TASK DESCRIPTION
Transcribe the full listing exactly.

PROVIDED DATA
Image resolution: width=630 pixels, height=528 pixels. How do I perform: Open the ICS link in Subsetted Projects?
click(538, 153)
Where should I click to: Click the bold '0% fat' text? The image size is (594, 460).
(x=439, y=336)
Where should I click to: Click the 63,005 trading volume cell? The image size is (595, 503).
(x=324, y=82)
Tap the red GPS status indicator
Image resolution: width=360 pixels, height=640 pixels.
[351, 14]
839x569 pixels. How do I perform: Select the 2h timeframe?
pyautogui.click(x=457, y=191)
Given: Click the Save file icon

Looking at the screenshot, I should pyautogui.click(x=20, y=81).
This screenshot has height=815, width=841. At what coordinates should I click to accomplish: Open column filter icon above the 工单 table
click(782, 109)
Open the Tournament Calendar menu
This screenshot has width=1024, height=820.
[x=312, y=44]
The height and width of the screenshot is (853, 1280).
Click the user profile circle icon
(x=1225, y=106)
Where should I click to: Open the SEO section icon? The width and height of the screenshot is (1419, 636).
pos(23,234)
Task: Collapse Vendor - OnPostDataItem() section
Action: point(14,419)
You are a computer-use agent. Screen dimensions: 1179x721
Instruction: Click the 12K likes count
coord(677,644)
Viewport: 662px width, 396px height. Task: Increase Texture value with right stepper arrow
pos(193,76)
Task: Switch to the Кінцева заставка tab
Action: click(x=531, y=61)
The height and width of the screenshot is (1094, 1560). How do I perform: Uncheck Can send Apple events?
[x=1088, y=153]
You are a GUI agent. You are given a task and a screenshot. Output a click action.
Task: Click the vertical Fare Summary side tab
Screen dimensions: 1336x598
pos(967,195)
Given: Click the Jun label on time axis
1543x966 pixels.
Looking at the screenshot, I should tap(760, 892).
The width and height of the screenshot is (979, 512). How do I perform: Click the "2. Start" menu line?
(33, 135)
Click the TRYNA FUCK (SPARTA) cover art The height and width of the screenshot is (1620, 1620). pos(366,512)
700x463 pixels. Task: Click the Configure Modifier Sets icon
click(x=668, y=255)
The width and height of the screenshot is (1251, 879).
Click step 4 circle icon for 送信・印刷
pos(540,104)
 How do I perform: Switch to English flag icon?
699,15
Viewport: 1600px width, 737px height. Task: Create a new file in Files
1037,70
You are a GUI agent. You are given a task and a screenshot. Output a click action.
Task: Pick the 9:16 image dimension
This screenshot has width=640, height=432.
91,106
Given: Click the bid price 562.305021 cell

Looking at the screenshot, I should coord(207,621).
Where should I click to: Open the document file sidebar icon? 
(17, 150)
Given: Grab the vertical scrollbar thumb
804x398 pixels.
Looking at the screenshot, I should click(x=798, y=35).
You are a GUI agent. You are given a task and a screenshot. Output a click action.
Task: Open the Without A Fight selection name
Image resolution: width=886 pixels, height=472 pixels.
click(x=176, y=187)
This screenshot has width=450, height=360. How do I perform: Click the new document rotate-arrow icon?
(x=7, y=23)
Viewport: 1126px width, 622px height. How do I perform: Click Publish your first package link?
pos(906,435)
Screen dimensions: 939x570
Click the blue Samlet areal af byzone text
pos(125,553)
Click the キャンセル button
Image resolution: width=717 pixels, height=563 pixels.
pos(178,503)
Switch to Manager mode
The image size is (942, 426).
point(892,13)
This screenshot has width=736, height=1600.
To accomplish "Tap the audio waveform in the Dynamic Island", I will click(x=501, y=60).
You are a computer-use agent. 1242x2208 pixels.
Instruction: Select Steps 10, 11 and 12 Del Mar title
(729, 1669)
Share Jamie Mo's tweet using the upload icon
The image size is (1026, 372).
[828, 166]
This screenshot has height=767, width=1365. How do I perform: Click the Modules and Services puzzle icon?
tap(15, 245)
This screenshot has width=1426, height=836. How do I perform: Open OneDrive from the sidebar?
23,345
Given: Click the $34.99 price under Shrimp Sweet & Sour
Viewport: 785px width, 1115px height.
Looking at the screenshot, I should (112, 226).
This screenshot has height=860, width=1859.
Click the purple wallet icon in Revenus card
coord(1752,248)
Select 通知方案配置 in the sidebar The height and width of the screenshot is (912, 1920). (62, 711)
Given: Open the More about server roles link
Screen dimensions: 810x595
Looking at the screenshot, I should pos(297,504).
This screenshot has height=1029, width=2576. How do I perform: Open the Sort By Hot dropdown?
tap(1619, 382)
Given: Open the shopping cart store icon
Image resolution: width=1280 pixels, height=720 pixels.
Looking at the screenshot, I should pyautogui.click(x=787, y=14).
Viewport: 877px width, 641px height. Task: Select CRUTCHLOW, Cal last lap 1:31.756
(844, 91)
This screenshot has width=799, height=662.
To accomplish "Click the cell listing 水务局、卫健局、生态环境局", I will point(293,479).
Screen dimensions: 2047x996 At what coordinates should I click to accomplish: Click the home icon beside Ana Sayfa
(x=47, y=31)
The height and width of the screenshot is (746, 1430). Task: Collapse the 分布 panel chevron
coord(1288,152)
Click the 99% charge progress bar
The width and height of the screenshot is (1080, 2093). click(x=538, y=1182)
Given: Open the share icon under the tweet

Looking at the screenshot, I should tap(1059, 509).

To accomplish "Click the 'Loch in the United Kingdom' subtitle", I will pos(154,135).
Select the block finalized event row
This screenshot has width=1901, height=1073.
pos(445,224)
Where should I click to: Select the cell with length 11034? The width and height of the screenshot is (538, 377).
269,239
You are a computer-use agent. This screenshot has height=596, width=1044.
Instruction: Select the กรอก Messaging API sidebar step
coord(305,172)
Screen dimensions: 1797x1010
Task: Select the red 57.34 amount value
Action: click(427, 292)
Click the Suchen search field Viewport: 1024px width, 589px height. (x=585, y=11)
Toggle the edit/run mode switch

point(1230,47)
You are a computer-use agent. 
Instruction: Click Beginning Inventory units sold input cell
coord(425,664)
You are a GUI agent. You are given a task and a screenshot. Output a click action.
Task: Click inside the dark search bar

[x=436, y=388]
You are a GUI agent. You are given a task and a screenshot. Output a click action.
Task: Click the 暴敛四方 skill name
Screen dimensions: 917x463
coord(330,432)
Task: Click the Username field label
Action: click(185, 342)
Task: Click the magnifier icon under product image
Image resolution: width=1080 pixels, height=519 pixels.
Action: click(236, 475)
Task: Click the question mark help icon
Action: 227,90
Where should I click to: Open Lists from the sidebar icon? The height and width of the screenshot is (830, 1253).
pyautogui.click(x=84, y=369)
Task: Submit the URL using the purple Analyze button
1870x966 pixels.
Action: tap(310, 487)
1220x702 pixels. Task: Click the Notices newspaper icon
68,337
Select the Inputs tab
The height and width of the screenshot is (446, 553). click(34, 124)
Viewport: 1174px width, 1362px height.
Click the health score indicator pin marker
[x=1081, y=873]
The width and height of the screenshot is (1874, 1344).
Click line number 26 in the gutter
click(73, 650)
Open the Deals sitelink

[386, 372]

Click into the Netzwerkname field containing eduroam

RESPONSE BOX
Image resolution: width=630 pixels, height=528 pixels. How do I perform: Open the ICS link in Subsetted Projects?
click(538, 153)
Where should I click to: Click the bold '0% fat' text? The image size is (594, 460).
(x=439, y=336)
Where should I click to: Click the 63,005 trading volume cell? The image size is (595, 503).
(x=324, y=82)
Tap the red GPS status indicator
Image resolution: width=360 pixels, height=640 pixels.
[351, 14]
839x569 pixels. How do I perform: Select the 2h timeframe?
pyautogui.click(x=457, y=191)
Given: Click the Save file icon

Looking at the screenshot, I should pyautogui.click(x=20, y=81).
This screenshot has height=815, width=841. At what coordinates should I click to accomplish: Open column filter icon above the 工单 table
click(782, 109)
Open the Tournament Calendar menu
This screenshot has width=1024, height=820.
[x=312, y=44]
The height and width of the screenshot is (853, 1280).
Click the user profile circle icon
(x=1225, y=106)
Where should I click to: Open the SEO section icon? The width and height of the screenshot is (1419, 636).
pos(23,234)
Task: Collapse Vendor - OnPostDataItem() section
Action: point(14,419)
You are a computer-use agent. Screen dimensions: 1179x721
Instruction: Click the 12K likes count
coord(677,644)
Viewport: 662px width, 396px height. Task: Increase Texture value with right stepper arrow
pos(193,76)
Task: Switch to the Кінцева заставка tab
Action: click(x=531, y=61)
The height and width of the screenshot is (1094, 1560). How do I perform: Uncheck Can send Apple events?
[x=1088, y=153]
You are a GUI agent. You are given a task and a screenshot. Output a click action.
Task: Click the vertical Fare Summary side tab
Screen dimensions: 1336x598
pos(967,195)
Given: Click the Jun label on time axis
1543x966 pixels.
Looking at the screenshot, I should tap(760, 892).
The width and height of the screenshot is (979, 512). How do I perform: Click the "2. Start" menu line?
(33, 135)
Click the TRYNA FUCK (SPARTA) cover art The height and width of the screenshot is (1620, 1620). pos(366,512)
700x463 pixels. Task: Click the Configure Modifier Sets icon
click(x=668, y=255)
The width and height of the screenshot is (1251, 879).
Click step 4 circle icon for 送信・印刷
pos(540,104)
 How do I perform: Switch to English flag icon?
699,15
Viewport: 1600px width, 737px height. Task: Create a new file in Files
1037,70
You are a GUI agent. You are given a task and a screenshot. Output a click action.
Task: Pick the 9:16 image dimension
This screenshot has width=640, height=432.
91,106
Given: Click the bid price 562.305021 cell

Looking at the screenshot, I should coord(207,621).
Where should I click to: Open the document file sidebar icon? 
(17, 150)
Given: Grab the vertical scrollbar thumb
804x398 pixels.
Looking at the screenshot, I should click(x=798, y=35).
You are a GUI agent. You are given a task and a screenshot. Output a click action.
Task: Open the Without A Fight selection name
Image resolution: width=886 pixels, height=472 pixels.
click(x=176, y=187)
This screenshot has width=450, height=360. How do I perform: Click the new document rotate-arrow icon?
(x=7, y=23)
Viewport: 1126px width, 622px height. How do I perform: Click Publish your first package link?
pos(906,435)
Screen dimensions: 939x570
Click the blue Samlet areal af byzone text
pos(125,553)
Click the キャンセル button
Image resolution: width=717 pixels, height=563 pixels.
pos(178,503)
Switch to Manager mode
The image size is (942, 426).
point(892,13)
This screenshot has width=736, height=1600.
To accomplish "Tap the audio waveform in the Dynamic Island", I will click(x=501, y=60).
You are a computer-use agent. 1242x2208 pixels.
Instruction: Select Steps 10, 11 and 12 Del Mar title
(729, 1669)
Share Jamie Mo's tweet using the upload icon
The image size is (1026, 372).
[828, 166]
This screenshot has height=767, width=1365. How do I perform: Click the Modules and Services puzzle icon?
tap(15, 245)
This screenshot has width=1426, height=836. How do I perform: Open OneDrive from the sidebar?
23,345
Given: Click the $34.99 price under Shrimp Sweet & Sour
Viewport: 785px width, 1115px height.
Looking at the screenshot, I should (112, 226).
This screenshot has height=860, width=1859.
Click the purple wallet icon in Revenus card
coord(1752,248)
Select 通知方案配置 in the sidebar The height and width of the screenshot is (912, 1920). (62, 711)
Given: Open the More about server roles link
Screen dimensions: 810x595
Looking at the screenshot, I should pos(297,504).
This screenshot has height=1029, width=2576. How do I perform: Open the Sort By Hot dropdown?
tap(1619, 382)
Given: Open the shopping cart store icon
Image resolution: width=1280 pixels, height=720 pixels.
Looking at the screenshot, I should pyautogui.click(x=787, y=14).
Viewport: 877px width, 641px height. Task: Select CRUTCHLOW, Cal last lap 1:31.756
(844, 91)
This screenshot has width=799, height=662.
To accomplish "Click the cell listing 水务局、卫健局、生态环境局", I will point(293,479).
Screen dimensions: 2047x996 At what coordinates should I click to accomplish: Click the home icon beside Ana Sayfa
(x=47, y=31)
The height and width of the screenshot is (746, 1430). Task: Collapse the 分布 panel chevron
coord(1288,152)
Click the 99% charge progress bar
The width and height of the screenshot is (1080, 2093). click(x=538, y=1182)
Given: Open the share icon under the tweet

Looking at the screenshot, I should tap(1059, 509).

To accomplish "Click the 'Loch in the United Kingdom' subtitle", I will pos(154,135).
Select the block finalized event row
This screenshot has width=1901, height=1073.
pos(445,224)
Where should I click to: Select the cell with length 11034? The width and height of the screenshot is (538, 377).
269,239
You are a computer-use agent. This screenshot has height=596, width=1044.
Instruction: Select the กรอก Messaging API sidebar step
coord(305,172)
Screen dimensions: 1797x1010
Task: Select the red 57.34 amount value
Action: click(427, 292)
Click the Suchen search field Viewport: 1024px width, 589px height. (x=585, y=11)
Toggle the edit/run mode switch

point(1230,47)
You are a computer-use agent. 
Instruction: Click Beginning Inventory units sold input cell
coord(425,664)
You are a GUI agent. You are given a task and a screenshot. Output a click action.
Task: Click inside the dark search bar

[x=436, y=388]
You are a GUI agent. You are given a task and a screenshot. Output a click action.
Task: Click the 暴敛四方 skill name
Screen dimensions: 917x463
coord(330,432)
Task: Click the Username field label
Action: click(185, 342)
Task: Click the magnifier icon under product image
Image resolution: width=1080 pixels, height=519 pixels.
Action: click(236, 475)
Task: Click the question mark help icon
Action: 227,90
Where should I click to: Open Lists from the sidebar icon? The height and width of the screenshot is (830, 1253).
pyautogui.click(x=84, y=369)
Task: Submit the URL using the purple Analyze button
1870x966 pixels.
Action: tap(310, 487)
1220x702 pixels. Task: Click the Notices newspaper icon
68,337
Select the Inputs tab
The height and width of the screenshot is (446, 553). click(34, 124)
Viewport: 1174px width, 1362px height.
Click the health score indicator pin marker
[x=1081, y=873]
The width and height of the screenshot is (1874, 1344).
Click line number 26 in the gutter
click(73, 650)
Open the Deals sitelink

[386, 372]

Click into the Netzwerkname field containing eduroam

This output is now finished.